Usai Aksi 411, PA 212 Berencana Gelar Reuni 212 pada Desember Nanti

ERA.id - Massa Persaudaraan Alumni 212 (PA 212) kembali merencanakan aksi Reuni 212 di Istana Kepresidenan, Jakarta Pusat (Jakpus) usai sebelumnya digelar aksi 411.

"Insya Allah (akan digelar Reuni 212)," kata Sekretaris Majelis Syuro PA 212, Slamet Maarif saat dihubungi, Minggu (06/11/2022).

Slamet menambahkan aksi itu direncanakan digelar Jumat (2/12/2022) depan. Tuntutan dari Reuni 212 masih sama, yakni meminta Presiden Joko Widodo (Jokowi) mundur dari jabatannya.

"(Tuntutannya pada aksi Reuni 212) legowo Jokowi mundur (dari jabatannya sebagai presiden)," ucapnya.

Namun, Slamet belum dapat memastikan estimasi massa pada aksi Reuni 212 nanti. "Kita lihat nanti ya," tambahnya.

Sebelumnya, massa yang tergabung dalam Gerakan Nasional Pembela Rakyat (GNPR) melakukan aksi 411 di sekitar Patung Kuda Arjuna Wijaya, Jakpus, Jumat (4/11) kemarin.

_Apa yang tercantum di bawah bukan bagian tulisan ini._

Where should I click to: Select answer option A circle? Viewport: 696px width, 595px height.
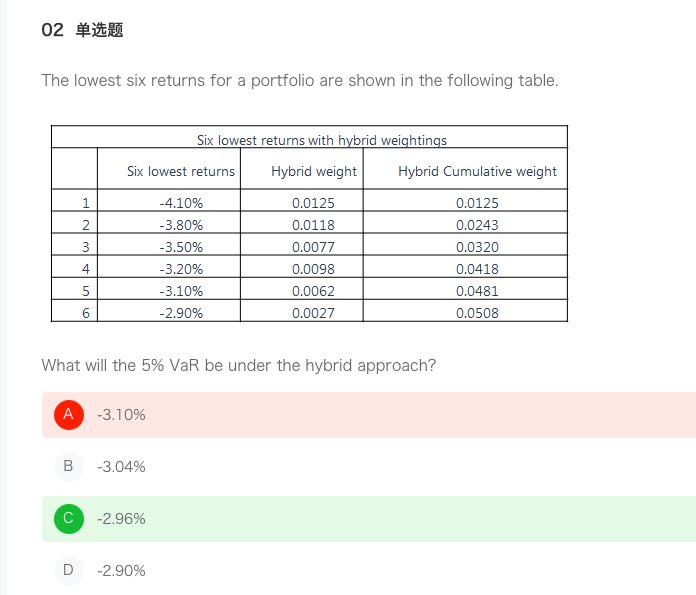coord(68,414)
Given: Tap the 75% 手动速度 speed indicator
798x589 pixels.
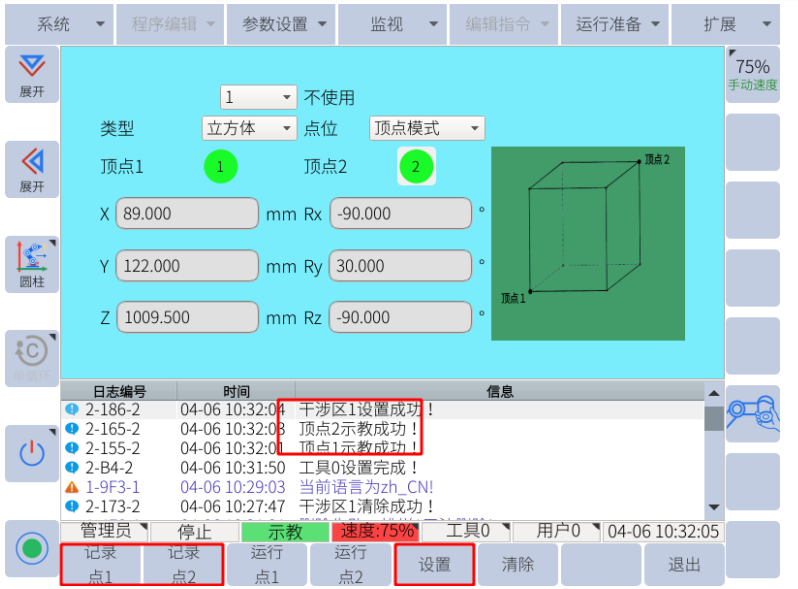Looking at the screenshot, I should tap(752, 74).
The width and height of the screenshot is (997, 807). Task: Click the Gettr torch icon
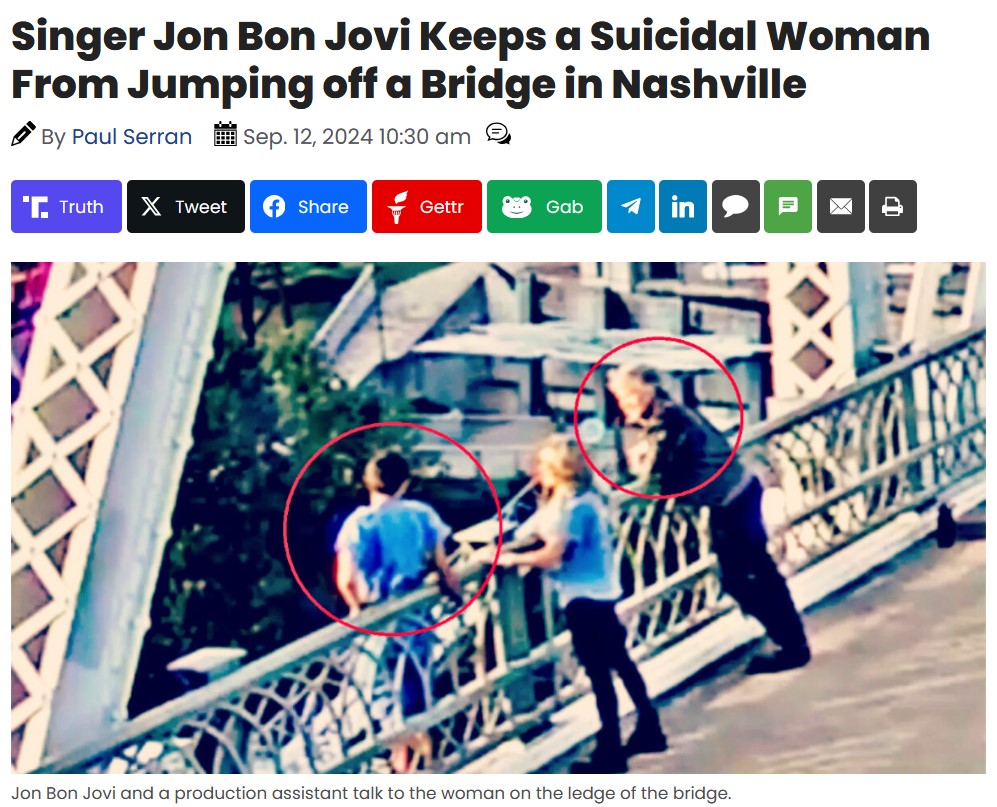coord(397,207)
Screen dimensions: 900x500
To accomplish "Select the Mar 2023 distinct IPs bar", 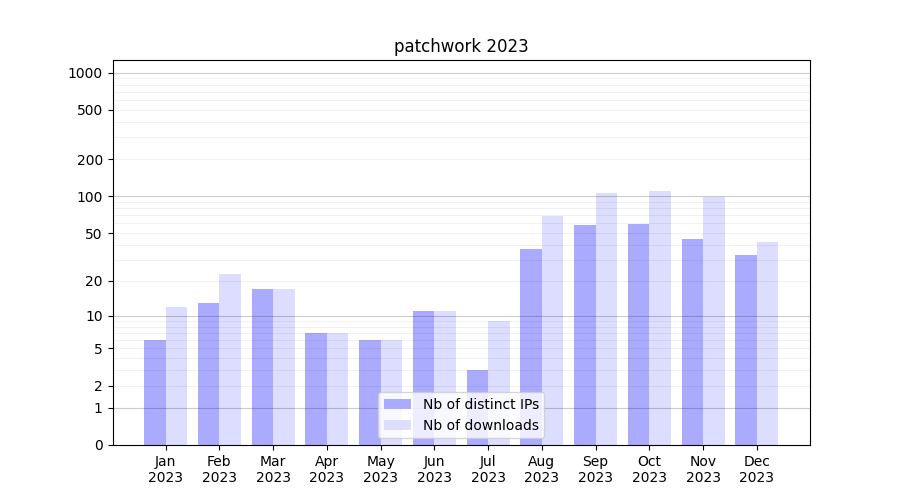I will [x=262, y=367].
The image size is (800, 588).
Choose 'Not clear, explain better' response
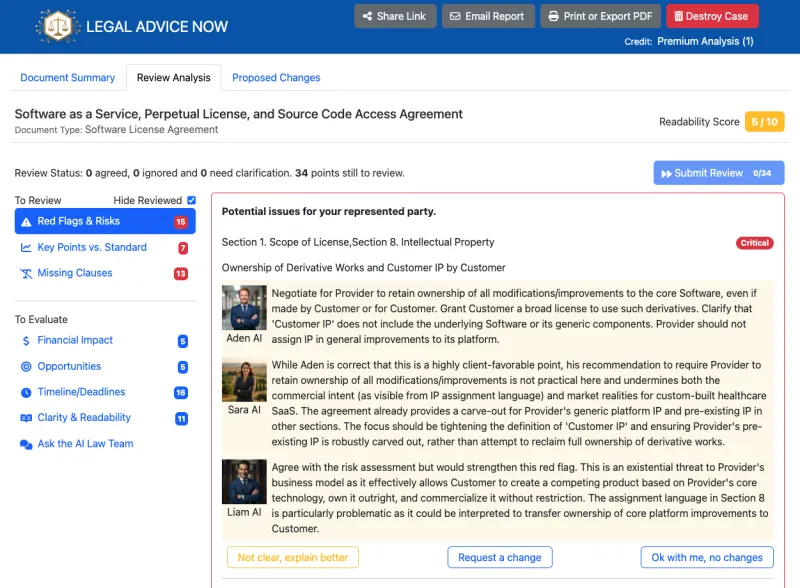(x=293, y=557)
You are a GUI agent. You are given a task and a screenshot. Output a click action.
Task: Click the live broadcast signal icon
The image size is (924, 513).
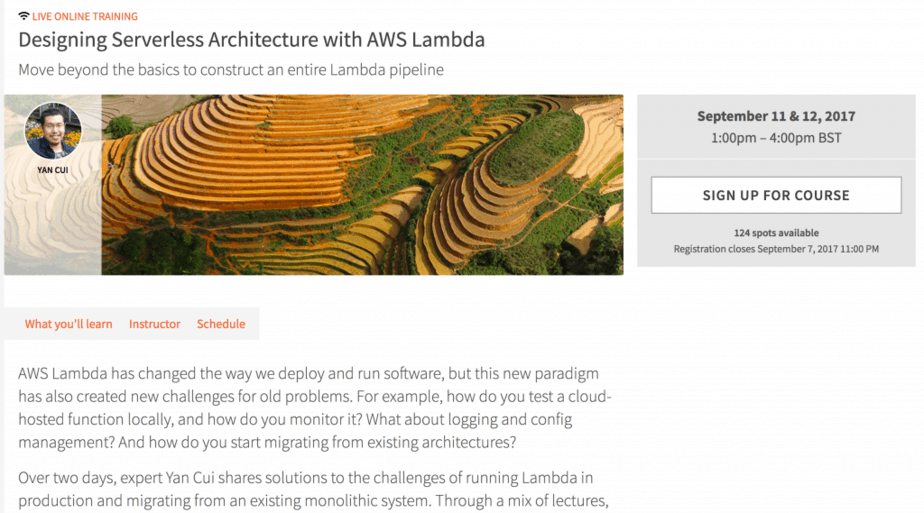coord(24,17)
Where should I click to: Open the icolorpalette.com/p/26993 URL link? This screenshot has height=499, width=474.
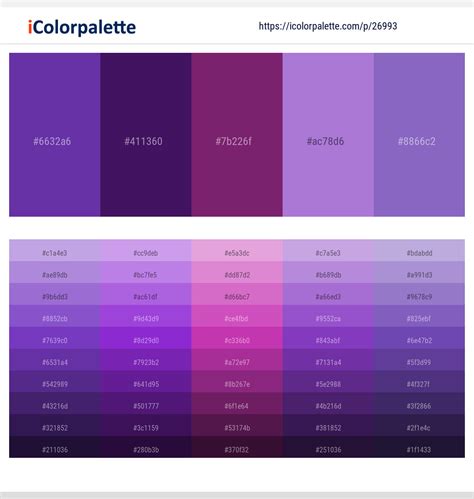[x=328, y=26]
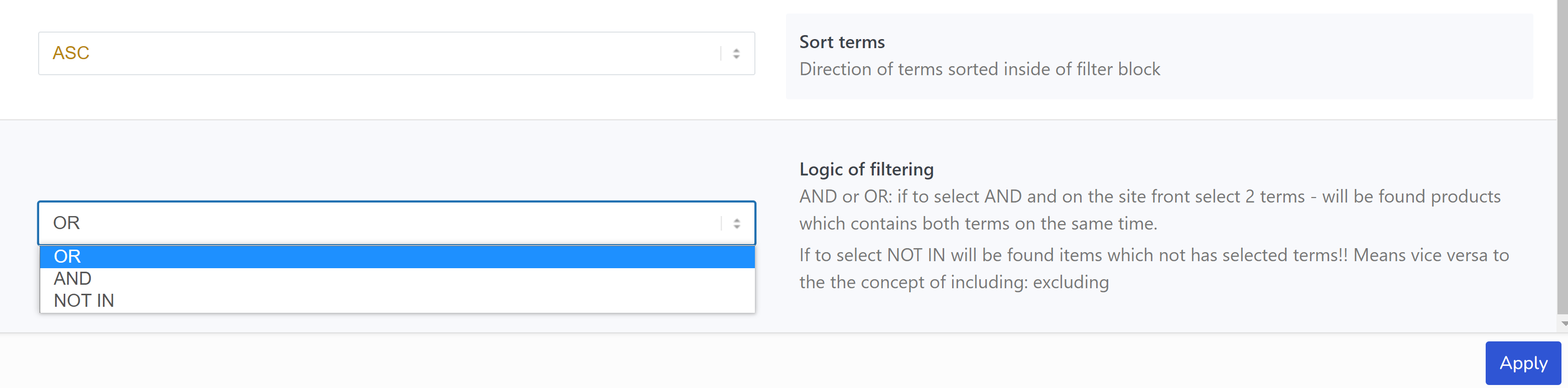Collapse the OR logic dropdown field
Image resolution: width=1568 pixels, height=388 pixels.
click(x=396, y=223)
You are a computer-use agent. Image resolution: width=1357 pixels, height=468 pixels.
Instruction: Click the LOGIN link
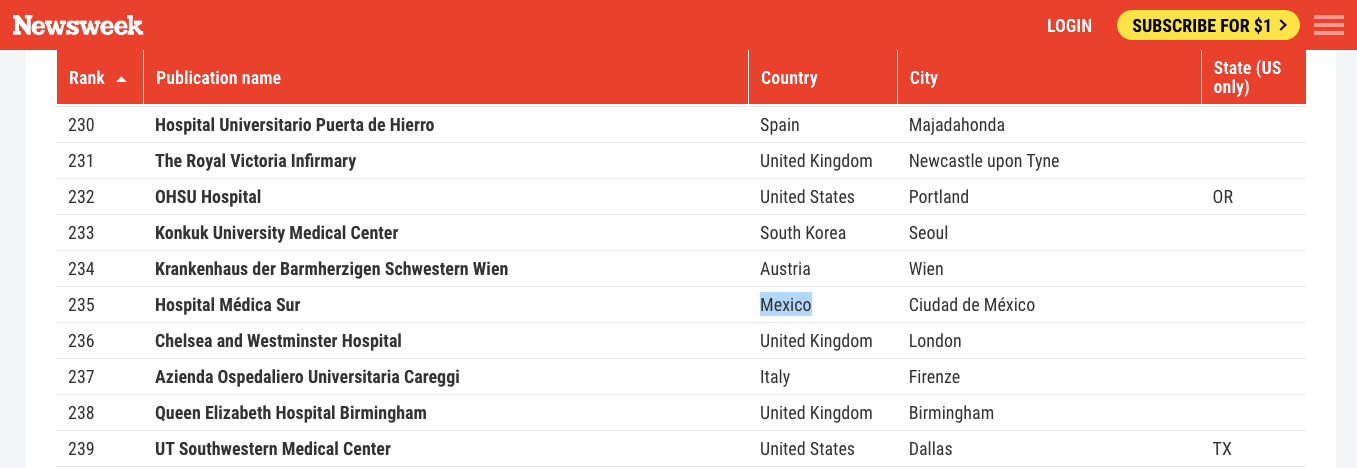[x=1069, y=26]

Dalam aksi tersebut, massa mendesak Presiden Jokowi untuk mundur dari jabatannya. Spanduk-spanduk, poster, hingga bendera yang berisi agar Jokowi mundur dari jabatannya dibawa massa.

Lalu lintas di sekitar Istana Kepresidenan pun dialihkan dari unjuk rasa tersebut.

Pengurus Besar Nahdlatul Ulama (PBNU) menanggapi aksi 411 kemarin. Wasekjend PBNU Rahmat Hidayat Pulungan mengimbau semua pihak untuk menghentingkan menggunakan agama untuk kepentingan politik.

Rahmat Hidayat mengatakan gerakan-gerakan yang membawa agama dalam urusan politik berpotensi memecah belah bangsa.

"Untuk semua pihak yang terlibat langsung maupun tidak langsung kita minta untuk menghentikan semua gerakan yang memecah belah kesatuan bangsa. Kedepankan politik gagasan, setop politik identitas," Rahmat melalui keterangan tertulis, Sabtu (5/11).